_Task prompt_: Go to the line in the entries below that holds "Adopter's City (66, 1688)" and repeat exactly from there through the line that holds "Happy Endings (512, 180)", inclusive.

Records for this exercise Start Marker

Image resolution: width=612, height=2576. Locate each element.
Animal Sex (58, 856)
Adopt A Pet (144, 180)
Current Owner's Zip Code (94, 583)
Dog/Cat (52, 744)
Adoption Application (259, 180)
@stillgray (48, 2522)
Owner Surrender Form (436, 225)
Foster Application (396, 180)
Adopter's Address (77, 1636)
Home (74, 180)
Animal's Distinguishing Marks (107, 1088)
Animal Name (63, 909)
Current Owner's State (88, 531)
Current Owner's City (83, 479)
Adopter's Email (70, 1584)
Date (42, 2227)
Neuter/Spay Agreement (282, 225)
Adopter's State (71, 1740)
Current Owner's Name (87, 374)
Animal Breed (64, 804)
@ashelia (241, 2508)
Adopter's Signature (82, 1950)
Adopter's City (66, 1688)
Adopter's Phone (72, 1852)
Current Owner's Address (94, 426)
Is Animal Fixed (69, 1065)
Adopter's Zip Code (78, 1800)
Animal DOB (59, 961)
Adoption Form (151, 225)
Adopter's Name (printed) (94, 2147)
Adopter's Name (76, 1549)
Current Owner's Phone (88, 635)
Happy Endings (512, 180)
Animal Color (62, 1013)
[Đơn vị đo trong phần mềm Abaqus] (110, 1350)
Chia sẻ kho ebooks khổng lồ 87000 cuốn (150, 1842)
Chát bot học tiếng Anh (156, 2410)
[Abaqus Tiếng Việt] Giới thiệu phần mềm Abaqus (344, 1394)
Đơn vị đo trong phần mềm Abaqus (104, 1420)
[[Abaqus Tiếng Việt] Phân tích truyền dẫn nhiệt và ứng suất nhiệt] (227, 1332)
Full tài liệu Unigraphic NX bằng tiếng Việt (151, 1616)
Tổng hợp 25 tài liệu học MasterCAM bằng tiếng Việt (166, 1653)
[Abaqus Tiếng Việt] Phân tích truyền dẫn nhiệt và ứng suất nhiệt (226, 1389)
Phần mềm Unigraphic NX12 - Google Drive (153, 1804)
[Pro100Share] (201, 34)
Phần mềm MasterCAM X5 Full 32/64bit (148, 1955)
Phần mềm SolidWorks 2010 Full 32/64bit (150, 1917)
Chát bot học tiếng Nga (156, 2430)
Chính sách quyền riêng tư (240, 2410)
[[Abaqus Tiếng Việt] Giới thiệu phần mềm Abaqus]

Records for this exercise End Marker

_Reply to the exercise_:
Adopter's City (66, 1688)
Adopter's Phone (72, 1852)
Current Owner's Address (94, 426)
Is Animal Fixed (69, 1065)
Adopter's Zip Code (78, 1800)
Animal DOB (59, 961)
Adoption Form (151, 225)
Adopter's Name (printed) (94, 2147)
Adopter's Name (76, 1549)
Current Owner's Phone (88, 635)
Happy Endings (512, 180)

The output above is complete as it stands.